* _What is being asked_
Copy nothing but the lines below, from the one with "Switch to large" through the one with "Open the Training menu", exactly as written; no pictures should appear.

[The input — start]

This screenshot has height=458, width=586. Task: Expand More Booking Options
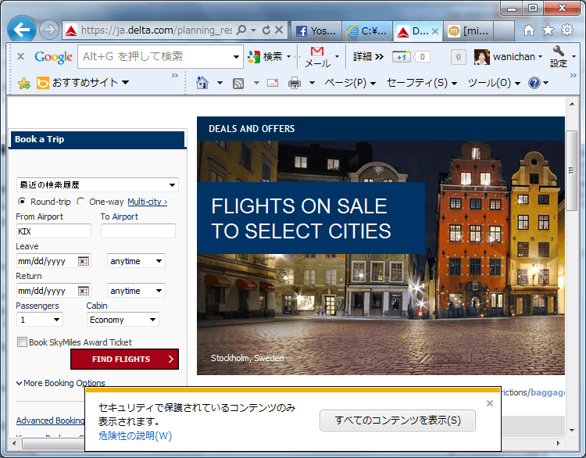pyautogui.click(x=60, y=383)
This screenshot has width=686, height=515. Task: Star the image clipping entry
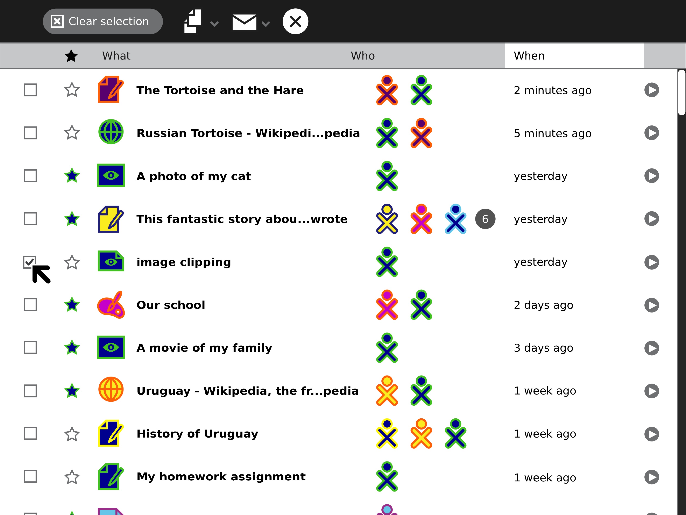pos(72,262)
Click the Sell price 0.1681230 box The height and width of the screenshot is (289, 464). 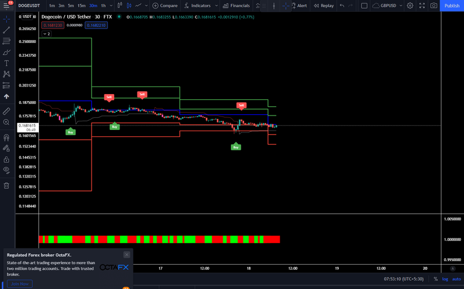click(53, 25)
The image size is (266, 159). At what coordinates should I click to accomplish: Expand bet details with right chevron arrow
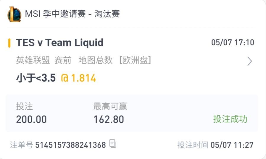[x=249, y=61]
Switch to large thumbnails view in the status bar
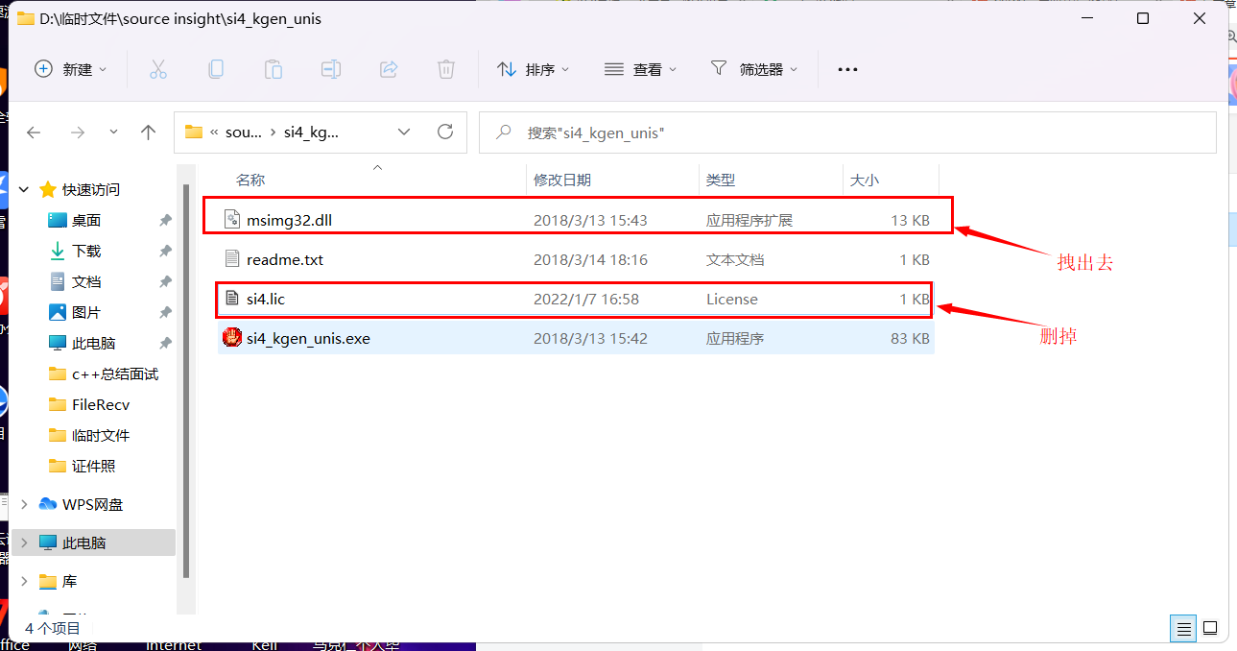The width and height of the screenshot is (1237, 651). point(1210,628)
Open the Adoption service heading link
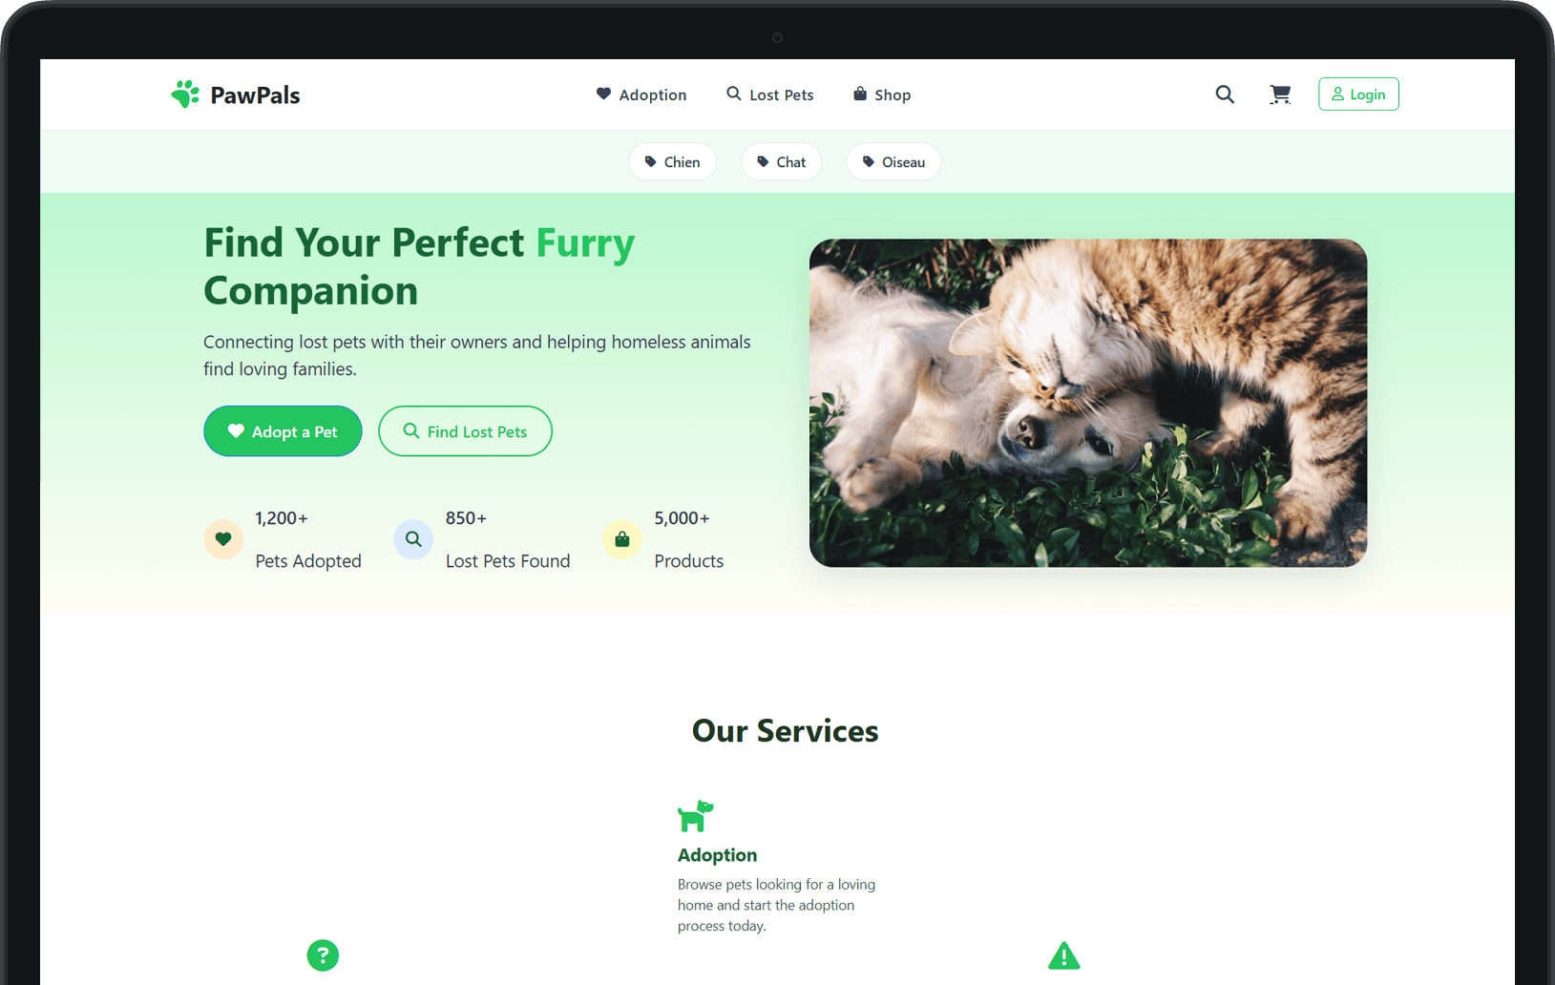1555x985 pixels. [718, 855]
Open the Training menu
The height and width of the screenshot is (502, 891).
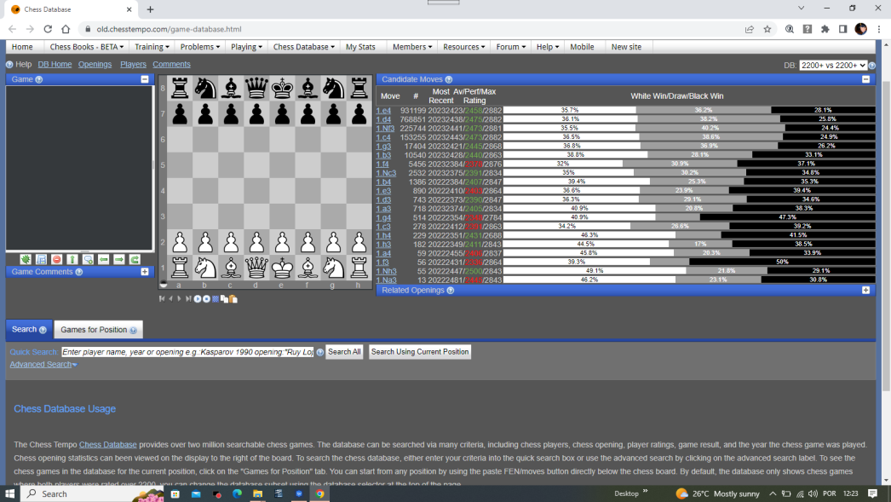[x=152, y=47]
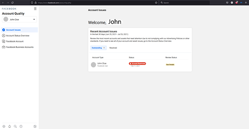
Task: Click the See Details review status button
Action: point(170,65)
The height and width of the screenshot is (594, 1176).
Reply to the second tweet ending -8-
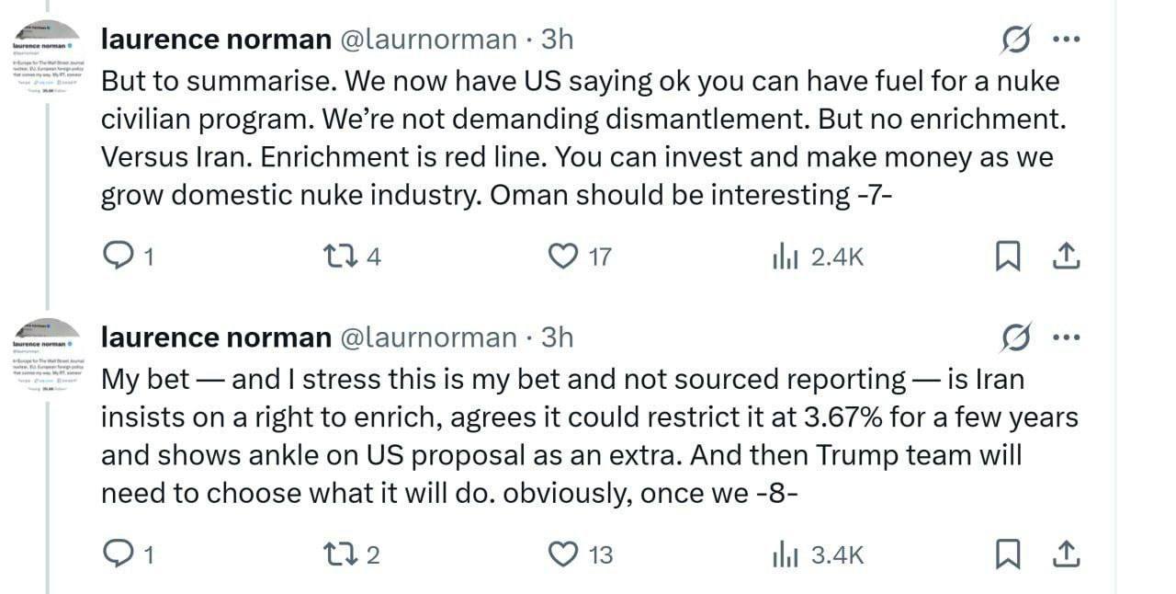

[The input — finish]

* _Written answer_
Switch to large thumbnails view in the status bar
The width and height of the screenshot is (1237, 651). point(1210,628)
Open the Adoption service heading link
1555x985 pixels. [718, 855]
Open the Training menu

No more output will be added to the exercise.